Copy out, character for character, every line from the one containing "Click the Discard X icon" through the last line of the records, including both.

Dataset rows
╭──

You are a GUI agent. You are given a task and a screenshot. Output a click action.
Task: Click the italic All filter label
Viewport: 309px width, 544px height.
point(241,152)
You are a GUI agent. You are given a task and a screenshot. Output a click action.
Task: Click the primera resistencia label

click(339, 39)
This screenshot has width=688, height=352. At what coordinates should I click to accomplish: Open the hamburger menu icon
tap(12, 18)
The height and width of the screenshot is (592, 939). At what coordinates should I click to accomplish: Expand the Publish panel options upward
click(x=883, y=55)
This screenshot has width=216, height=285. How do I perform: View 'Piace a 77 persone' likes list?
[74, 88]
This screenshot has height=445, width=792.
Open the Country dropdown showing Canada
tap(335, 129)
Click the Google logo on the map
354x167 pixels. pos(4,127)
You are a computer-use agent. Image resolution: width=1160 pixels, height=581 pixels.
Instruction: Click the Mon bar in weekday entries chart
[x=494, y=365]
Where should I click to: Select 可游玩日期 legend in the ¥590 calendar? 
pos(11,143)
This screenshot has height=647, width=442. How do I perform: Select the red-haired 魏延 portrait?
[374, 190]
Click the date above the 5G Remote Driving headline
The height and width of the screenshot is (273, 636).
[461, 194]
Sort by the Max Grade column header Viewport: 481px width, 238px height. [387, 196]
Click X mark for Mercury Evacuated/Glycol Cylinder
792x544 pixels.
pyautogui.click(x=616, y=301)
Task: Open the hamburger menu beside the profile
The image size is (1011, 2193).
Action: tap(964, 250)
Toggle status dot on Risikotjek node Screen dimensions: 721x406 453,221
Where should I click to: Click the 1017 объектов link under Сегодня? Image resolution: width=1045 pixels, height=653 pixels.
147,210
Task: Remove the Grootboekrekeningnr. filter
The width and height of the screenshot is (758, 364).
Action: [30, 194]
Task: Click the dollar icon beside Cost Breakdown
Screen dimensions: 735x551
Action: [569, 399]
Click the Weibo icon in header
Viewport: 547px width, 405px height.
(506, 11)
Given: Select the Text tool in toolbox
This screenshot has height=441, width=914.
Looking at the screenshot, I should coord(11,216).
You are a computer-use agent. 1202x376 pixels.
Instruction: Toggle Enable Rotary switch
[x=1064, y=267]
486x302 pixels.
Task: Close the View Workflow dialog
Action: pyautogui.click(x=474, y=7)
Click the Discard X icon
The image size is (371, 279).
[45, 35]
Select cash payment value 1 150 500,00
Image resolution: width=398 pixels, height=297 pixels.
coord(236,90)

╰──

- [Worked solution]
Click the Discard X icon
The image size is (371, 279).
[45, 35]
Select cash payment value 1 150 500,00
Image resolution: width=398 pixels, height=297 pixels.
coord(236,90)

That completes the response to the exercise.